Alors que la planche à billets, l’utilisation de l’épargne des clients de La Poste pour payer les salaires des fonctionnaires ou la visite du Président du Club de Paris à Tunis sont devenus des sujets de débat, le communiqué mensuel de la Banque centrale de Tunisie (BCT) est venu répondre indirectement à tous les points d’interrogation.
Le Conseil d’Administration de la BCT a souligné la gravité du tableau macroéconomique: la reprise relativement modérée de l’activité économique; les perspectives de croissance timides pour 2022; le creusement du solde commercial; un déficit des opérations courantes de 6,3% du PIB; et la tendance haussière de l’inflation.
L’Etat des lieux
Au niveau financier, il y a un retard notable dans la mobilisation des ressources extérieures nécessaires pour le financement du budget de l’Etat pour 2022. L’absence, jusqu’à aujourd’hui, d’un consensus sur le programme de réformes permettant d’engager des négociations avec le FMI, est inquiétant.
Côté bonnes nouvelles, il y a la bonne tenue des revenus de travail (8 600 MTND en 2021) et des réserves de change (23 313 MTND, soit 133 jours d’importation). L’engagement du Gouvernement à mener les réformes structurelles et assurer une gestion budgétaire saine a été également noté par la BCT.
Les cinq messages
En termes d’informations, la BCT n’a rien apporté de nouveau, à l’exception de son estimation pour le taux de croissance 2021 qui serait de l’ordre de 2,9%. Mais en termes de communication, et avec toutes les circonstances actuelles, il y avait pleins de messages.
Le premier est que la situation risque d’empirer. Le contexte mondial n’est pas porteur. Avec la hausse des prix des matières premières, les perturbations des chaînes de valeur et l’inflation. Nous ne parvenons pas à reprendre le bon rythme facilement car tout passe par la demande extérieure. La BCT ne s’est pas montrée particulièrement optimiste pour 2022. Et il est clair qu’elle reste prudente dans ses prévisions de croissance.
Le second est que l’inflation ne baissera pas cette année et que tous les ingrédients pour un nouveau cycle haussier sont là. L’inflation sous-jacente subit les mêmes pressions. Conclusion: il ne faut pas espérer une baisse du Taux Directeur dans ce contexte.

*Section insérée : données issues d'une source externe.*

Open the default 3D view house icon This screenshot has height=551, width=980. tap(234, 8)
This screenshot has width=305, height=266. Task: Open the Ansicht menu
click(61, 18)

Le troisième est que si certains indicateurs macroéconomiques tiennent encore bons, c’est grâce à des facteurs hors production nationale. A savoir que c’est grâce aux transferts des TRE que le pays a pu récupérer des devises supplémentaires en 2021. Avec une bonne gestion des réserves de change, le pays a pu éviter l’effondrement du dinar et constituer une assise qui lui a permis d’entamer 2022 avec un minimum de sérénité. Maintenant, il faut que les autres moteurs de génération de revenus fonctionnent pour espérer garder cet équilibre fragile.
Le quatrième est qu’un accord avec le FMI est indispensable. Même si nous pouvons respecter nos engagements cette année quelle que soit l’issue des négociations, la signature d’un nouveau programme offrira de vraies perspectives pour le pays. Nos relations avec les différents bailleurs de fonds vont reprendre. Et nous allons affronter mieux les difficultés des années à venir. Le consensus national sur les réformes, qui est encore loin, doit intervenir dans les plus brefs délais.
Enfin, le dernier est que sans croissance et sans ressources externes, l’Etat pourrait faire fonctionner réellement la planche à billet, via le financement monétaire. Cela aura des conséquences préjudiciables à la stabilité monétaire et financière.
Les principaux chantiers urgents de l’exécutif ont été donc clairement identifiés. Ainsi, il faut assumer sa part de responsabilité dans la lutte contre l’inflation et jouer pleinement son rôle politique. Et ce, pour atteindre ce consensus national sur des réformes qui, malheureusement, n’ont jamais fait l’unanimité.